* **Your goal**
Reproduce, word for word, every line of the listing from the one containing "Boller med krem" down to the end of the listing.
--- Begin The records ---
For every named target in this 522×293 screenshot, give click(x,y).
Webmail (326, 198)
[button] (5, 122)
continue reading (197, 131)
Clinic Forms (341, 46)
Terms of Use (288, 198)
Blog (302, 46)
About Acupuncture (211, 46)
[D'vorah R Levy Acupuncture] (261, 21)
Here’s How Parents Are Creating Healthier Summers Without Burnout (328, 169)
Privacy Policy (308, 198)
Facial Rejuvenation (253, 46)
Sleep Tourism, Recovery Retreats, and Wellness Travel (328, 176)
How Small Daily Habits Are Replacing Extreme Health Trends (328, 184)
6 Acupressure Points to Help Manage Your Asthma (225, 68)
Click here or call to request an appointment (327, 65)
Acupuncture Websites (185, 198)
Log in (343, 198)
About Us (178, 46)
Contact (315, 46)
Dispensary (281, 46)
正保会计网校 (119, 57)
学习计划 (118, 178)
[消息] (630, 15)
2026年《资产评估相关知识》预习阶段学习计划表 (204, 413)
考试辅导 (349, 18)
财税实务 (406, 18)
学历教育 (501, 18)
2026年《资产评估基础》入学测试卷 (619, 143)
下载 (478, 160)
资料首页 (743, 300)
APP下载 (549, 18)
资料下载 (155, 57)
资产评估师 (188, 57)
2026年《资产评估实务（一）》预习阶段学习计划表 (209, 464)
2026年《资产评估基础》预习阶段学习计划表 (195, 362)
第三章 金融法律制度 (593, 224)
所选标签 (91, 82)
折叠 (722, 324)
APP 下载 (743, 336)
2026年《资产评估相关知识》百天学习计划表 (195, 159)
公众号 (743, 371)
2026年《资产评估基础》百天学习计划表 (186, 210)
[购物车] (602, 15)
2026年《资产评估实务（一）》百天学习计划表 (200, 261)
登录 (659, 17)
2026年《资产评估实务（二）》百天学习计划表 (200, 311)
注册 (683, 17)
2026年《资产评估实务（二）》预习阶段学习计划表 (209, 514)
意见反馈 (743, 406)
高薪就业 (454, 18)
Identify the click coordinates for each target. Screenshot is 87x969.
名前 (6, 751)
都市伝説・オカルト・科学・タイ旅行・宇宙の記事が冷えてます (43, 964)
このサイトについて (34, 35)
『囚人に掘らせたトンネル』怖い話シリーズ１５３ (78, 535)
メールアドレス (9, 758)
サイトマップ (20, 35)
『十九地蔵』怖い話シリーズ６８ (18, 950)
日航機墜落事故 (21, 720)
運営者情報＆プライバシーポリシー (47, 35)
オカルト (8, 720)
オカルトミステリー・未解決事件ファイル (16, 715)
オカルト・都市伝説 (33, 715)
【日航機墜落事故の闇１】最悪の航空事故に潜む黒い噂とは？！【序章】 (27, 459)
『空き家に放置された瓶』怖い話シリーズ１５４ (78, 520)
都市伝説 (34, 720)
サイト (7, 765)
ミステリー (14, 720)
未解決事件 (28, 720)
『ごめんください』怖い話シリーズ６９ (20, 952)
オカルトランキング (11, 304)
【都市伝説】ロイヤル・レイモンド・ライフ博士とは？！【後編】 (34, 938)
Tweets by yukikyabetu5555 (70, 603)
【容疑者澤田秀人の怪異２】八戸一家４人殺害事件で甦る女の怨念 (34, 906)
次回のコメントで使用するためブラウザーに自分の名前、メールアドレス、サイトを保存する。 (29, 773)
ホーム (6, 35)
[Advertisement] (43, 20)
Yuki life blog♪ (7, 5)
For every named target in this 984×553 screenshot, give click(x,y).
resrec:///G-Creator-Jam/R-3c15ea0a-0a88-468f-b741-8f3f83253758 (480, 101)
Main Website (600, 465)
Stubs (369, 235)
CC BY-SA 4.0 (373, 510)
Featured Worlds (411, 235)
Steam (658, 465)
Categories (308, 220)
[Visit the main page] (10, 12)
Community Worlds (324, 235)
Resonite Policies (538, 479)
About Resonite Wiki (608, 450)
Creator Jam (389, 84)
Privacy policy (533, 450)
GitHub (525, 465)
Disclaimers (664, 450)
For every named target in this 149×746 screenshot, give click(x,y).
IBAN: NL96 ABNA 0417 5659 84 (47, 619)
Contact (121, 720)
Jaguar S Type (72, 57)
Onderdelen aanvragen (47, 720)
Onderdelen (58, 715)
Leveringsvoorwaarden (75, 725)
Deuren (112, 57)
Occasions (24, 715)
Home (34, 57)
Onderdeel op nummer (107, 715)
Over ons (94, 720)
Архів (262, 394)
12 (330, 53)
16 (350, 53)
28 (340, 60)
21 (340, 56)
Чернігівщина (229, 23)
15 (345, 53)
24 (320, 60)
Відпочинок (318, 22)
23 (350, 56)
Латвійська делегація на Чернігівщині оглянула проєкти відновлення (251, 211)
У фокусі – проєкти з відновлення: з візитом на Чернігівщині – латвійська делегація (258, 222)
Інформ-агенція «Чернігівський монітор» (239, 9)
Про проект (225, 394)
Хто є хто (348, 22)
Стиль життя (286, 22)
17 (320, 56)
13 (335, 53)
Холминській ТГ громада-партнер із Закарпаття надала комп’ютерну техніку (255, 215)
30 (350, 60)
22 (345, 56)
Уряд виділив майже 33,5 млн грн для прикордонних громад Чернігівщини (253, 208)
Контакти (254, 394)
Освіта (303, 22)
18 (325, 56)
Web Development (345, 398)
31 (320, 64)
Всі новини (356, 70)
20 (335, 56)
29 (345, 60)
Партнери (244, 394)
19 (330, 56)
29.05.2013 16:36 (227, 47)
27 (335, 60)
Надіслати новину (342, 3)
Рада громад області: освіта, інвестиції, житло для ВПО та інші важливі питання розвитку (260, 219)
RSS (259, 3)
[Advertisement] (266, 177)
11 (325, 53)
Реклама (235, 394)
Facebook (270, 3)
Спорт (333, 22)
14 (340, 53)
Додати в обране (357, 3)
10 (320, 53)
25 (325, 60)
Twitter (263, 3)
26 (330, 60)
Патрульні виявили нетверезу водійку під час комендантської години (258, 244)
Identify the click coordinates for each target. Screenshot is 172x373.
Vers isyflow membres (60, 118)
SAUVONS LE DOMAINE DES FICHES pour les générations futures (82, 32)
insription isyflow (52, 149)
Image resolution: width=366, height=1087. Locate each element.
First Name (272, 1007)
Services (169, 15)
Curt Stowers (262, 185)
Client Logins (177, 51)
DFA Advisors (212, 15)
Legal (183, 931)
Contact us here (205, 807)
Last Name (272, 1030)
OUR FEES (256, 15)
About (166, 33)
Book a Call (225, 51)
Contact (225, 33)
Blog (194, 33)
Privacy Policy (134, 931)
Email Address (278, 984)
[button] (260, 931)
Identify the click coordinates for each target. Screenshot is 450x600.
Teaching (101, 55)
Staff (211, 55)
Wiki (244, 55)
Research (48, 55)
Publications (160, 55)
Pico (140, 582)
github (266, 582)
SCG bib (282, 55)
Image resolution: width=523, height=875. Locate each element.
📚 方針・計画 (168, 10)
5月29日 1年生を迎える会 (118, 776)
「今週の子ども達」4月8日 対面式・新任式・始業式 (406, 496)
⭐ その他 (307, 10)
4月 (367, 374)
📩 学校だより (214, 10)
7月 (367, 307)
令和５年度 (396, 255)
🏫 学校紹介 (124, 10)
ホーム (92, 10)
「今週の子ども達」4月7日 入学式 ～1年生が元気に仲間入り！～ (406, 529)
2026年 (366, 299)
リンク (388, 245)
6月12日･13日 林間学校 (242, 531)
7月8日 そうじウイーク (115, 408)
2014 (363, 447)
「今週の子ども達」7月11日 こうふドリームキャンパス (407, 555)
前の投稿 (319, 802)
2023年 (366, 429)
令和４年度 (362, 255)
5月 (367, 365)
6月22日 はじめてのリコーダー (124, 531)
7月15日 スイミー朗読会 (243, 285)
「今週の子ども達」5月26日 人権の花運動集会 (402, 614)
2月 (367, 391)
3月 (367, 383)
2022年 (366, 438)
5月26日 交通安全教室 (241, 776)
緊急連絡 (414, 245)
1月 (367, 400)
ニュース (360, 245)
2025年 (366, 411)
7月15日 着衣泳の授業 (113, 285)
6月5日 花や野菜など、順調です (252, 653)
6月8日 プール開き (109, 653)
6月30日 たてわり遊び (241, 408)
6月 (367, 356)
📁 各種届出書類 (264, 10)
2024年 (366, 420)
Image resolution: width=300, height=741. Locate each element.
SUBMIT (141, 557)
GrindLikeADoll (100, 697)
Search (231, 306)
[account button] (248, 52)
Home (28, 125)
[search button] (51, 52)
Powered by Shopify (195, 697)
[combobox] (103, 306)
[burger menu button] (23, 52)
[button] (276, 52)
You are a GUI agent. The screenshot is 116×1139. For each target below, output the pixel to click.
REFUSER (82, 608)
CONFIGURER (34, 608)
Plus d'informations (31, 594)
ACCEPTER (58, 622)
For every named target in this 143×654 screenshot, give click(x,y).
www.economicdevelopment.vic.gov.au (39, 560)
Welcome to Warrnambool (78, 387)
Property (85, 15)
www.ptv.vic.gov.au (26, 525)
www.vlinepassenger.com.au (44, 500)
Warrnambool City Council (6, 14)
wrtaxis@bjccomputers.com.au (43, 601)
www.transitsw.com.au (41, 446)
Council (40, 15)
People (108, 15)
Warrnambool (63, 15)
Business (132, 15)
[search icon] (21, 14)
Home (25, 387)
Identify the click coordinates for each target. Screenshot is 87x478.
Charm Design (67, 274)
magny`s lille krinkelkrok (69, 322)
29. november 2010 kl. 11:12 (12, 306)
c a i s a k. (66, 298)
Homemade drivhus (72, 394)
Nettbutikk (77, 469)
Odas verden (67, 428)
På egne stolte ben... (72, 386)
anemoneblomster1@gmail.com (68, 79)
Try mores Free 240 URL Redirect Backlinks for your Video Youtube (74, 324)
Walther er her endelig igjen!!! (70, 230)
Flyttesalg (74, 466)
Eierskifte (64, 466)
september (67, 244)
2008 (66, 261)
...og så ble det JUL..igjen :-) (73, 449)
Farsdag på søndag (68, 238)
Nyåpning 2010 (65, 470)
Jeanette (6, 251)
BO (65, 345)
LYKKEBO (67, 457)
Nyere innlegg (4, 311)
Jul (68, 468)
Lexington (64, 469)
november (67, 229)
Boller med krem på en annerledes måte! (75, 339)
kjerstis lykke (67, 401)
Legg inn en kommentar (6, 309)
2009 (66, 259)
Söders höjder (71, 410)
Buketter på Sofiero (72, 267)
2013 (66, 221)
--- End The records ---
* **Solution**
Boller med krem på en annerledes måte! (75, 339)
kjerstis lykke (67, 401)
Legg inn en kommentar (6, 309)
2009 (66, 259)
Söders höjder (71, 410)
Buketter på Sofiero (72, 267)
2013 (66, 221)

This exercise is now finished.